CHICAGO (CBS) — Teyonna Lofton should be preparing for her virtual high school graduation Wednesday. Instead she is nursing a bullet wound to her arm.
CBS 2 has exclusive video of the terrifying shooting in the midst of her graduation parade.
The shooting happened at gas station in Auburn Gresham, and the teen reached out to CBS 2 because she wants answers about her case. She was one of dozens shot across the city in the midst of looting on May 31, but she is not counted in the official numbers.
Teyonna’s friends, family and teachers drove by her house on May 31 to celebrate her graduation from Perspectives Leadership Academy.
“We had a whole parade.
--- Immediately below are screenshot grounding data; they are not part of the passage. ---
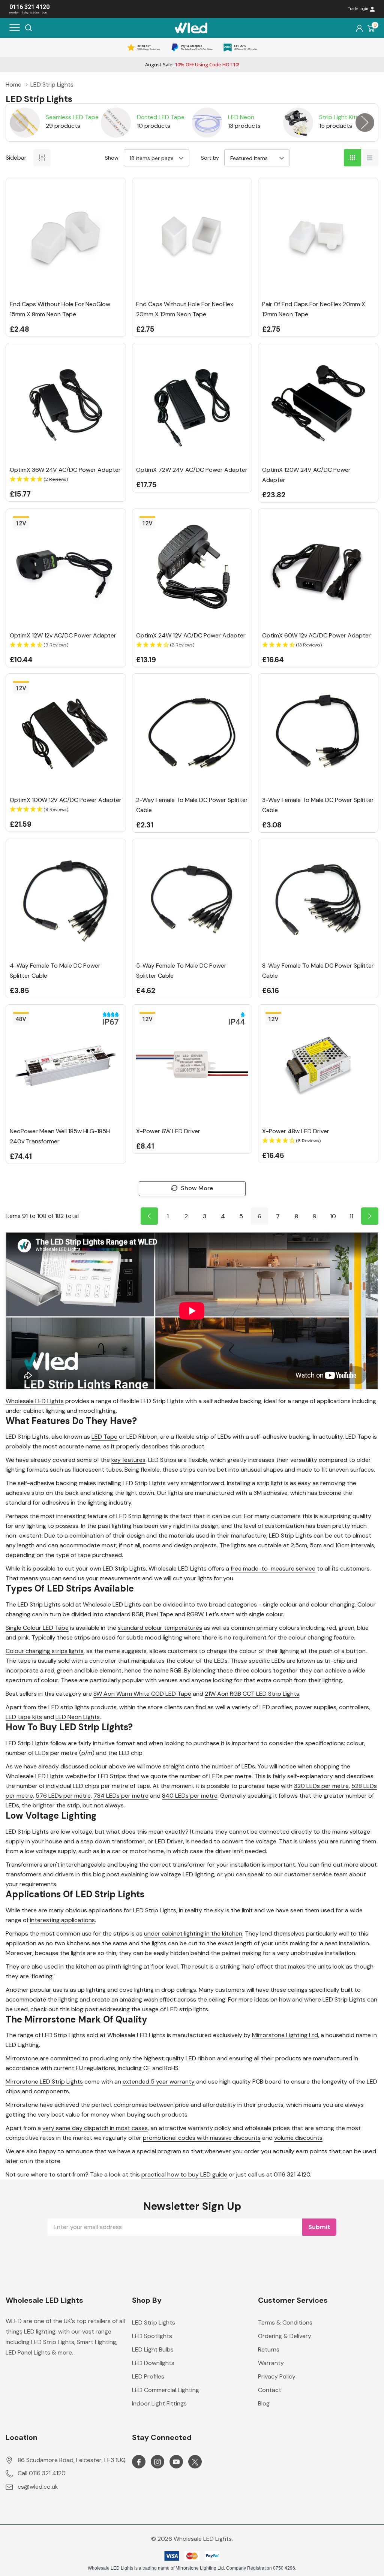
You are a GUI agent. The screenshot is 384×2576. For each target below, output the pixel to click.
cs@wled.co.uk (38, 2487)
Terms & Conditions (285, 2322)
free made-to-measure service (273, 1568)
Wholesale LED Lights (35, 1401)
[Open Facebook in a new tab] (138, 2462)
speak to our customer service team (298, 1874)
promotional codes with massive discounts (202, 2138)
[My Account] (359, 28)
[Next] (369, 1216)
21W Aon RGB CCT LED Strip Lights (252, 1694)
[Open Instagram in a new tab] (157, 2462)
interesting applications (62, 1920)
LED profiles (276, 1707)
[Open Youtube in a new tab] (176, 2462)
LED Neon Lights (78, 1717)
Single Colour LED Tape (37, 1628)
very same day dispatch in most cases (95, 2128)
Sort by (210, 157)
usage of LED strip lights (175, 2009)
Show (111, 157)
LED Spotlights (152, 2336)
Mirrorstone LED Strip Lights (44, 2081)
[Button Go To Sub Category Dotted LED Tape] (116, 123)
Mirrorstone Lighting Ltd (285, 2035)
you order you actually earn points (279, 2151)
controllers (354, 1707)
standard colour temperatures (160, 1628)
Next (365, 122)
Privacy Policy (277, 2376)
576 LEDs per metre (63, 1796)
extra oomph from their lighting (299, 1680)
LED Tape (104, 1437)
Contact (269, 2390)
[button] (66, 479)
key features (128, 1460)
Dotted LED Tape (160, 117)
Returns (268, 2349)
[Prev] (149, 1216)
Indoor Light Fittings (159, 2403)
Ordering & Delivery (284, 2336)
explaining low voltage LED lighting (167, 1874)
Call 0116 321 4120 (42, 2473)
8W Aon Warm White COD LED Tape (142, 1694)
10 (333, 1216)
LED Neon (241, 117)
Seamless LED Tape (72, 117)
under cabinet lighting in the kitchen (193, 1933)
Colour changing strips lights (45, 1651)
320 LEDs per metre (321, 1786)
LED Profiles (148, 2376)
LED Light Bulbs (153, 2349)
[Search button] (28, 28)
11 (351, 1216)
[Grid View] (352, 157)
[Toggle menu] (14, 27)
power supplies (315, 1707)
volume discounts (298, 2138)
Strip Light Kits (339, 117)
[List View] (369, 157)
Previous (19, 122)
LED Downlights (153, 2363)
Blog (264, 2403)
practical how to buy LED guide (184, 2174)
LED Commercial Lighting (165, 2390)
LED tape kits (24, 1717)
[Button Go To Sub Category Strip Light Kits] (298, 123)
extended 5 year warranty (159, 2081)
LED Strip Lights (153, 2322)
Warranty (271, 2363)
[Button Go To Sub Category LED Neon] (207, 123)
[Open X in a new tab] (195, 2462)
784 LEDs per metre (120, 1796)
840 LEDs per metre (190, 1796)
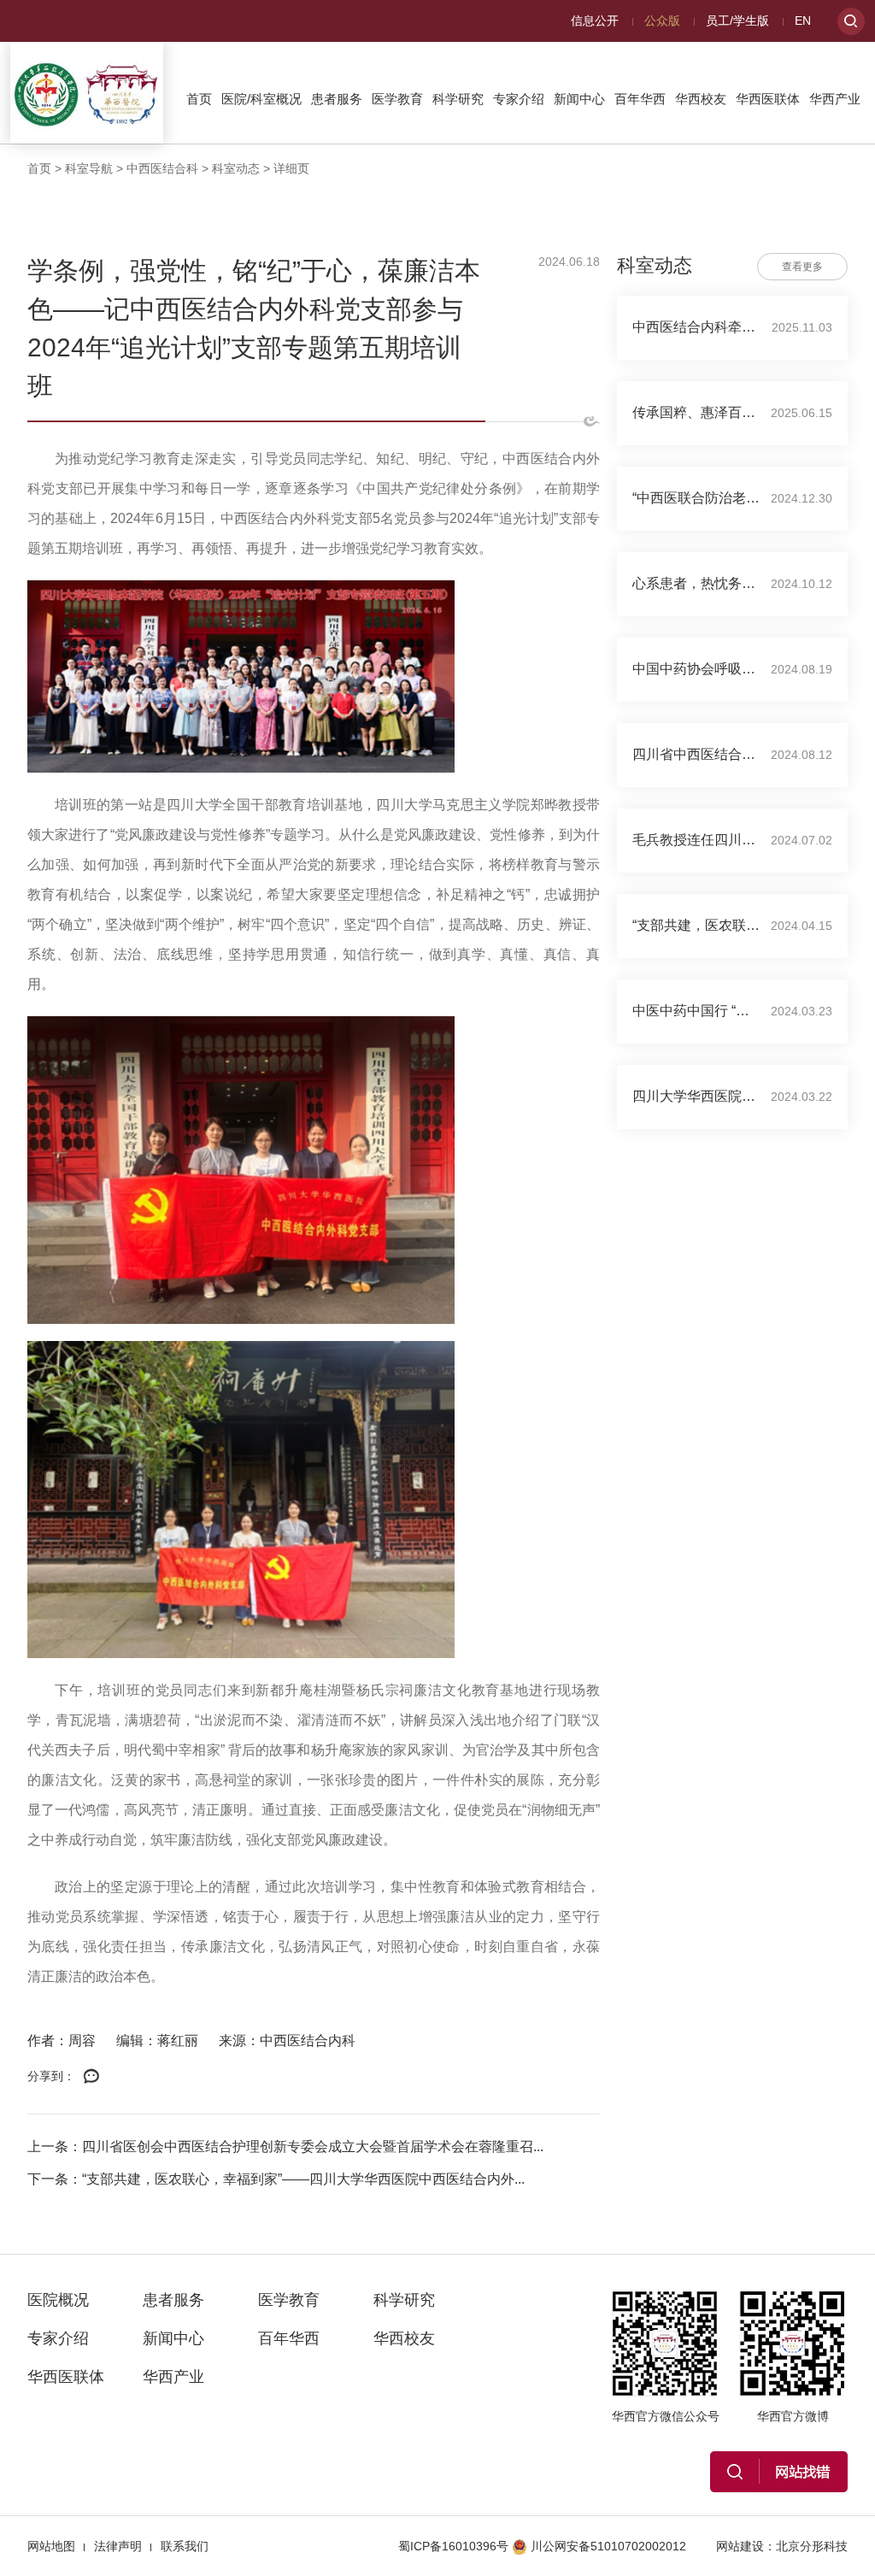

People were driving past!” Teyonna said.
The vice president of her school’s National Honor Society said she had never been happier.
“It was one of the best days I was having so far,” Teyonna said.
She changed into a gray running suit and stopped by a local gas station to grab a drink.
That’s when the SUV pulled up, and shots were fired at the crowd.
“I got shot, and when I called out for help nobody came,” Teyonna said.
On the video the wounded 18-year-old is seen crawling toward the ice box outside the store.
On the video the wounded 18-year-old is seen crawling towards the ice box outside the store.
“I saw my friend, and she said, ‘T, you’re shot!'” she said.
Her friend used her phone to dial 911, and then they waited.
Teyonna’s call for help was one of 65,000 calls 911 dispatchers received that day. That is 50,000 more than usual.
They could not wait.
“It’s been minutes. I’ve been calling. They’re not coming,” Teyonna said.
Teyonna’s mom got there before the ambulance. She said she was not surprised.
The bullet pierced an artery, and Teyonna was losing blood quickly.
“I knew if I closed my eyes, it was going to be something,” she said. “When I asked them the nurse said, ‘No, don’t close your eyes.'”
More than two weeks later the recovering graduate wanted to know the status of her case.
That weekend 85 people were shot — 24 fatally.
But Teyonna’s is not one of those cases.
Chicago Police say they have a record of her 911 call but no incident report, likely because she was gone by the time police got there. A spokesperson encouraged her to file a report now.
It’s one more thing to add to her list, which includes a mission to stop the gun violence in her neighborhood.
“This is my first time getting shot but this is not the first time this has happened in my community,” she said.
Teyonna has a long road to recovery. She had to have a vein grafted from her leg to improve the blood flow in her arm. The recovery will likely push off her college plans but she is determined to attend in the near future.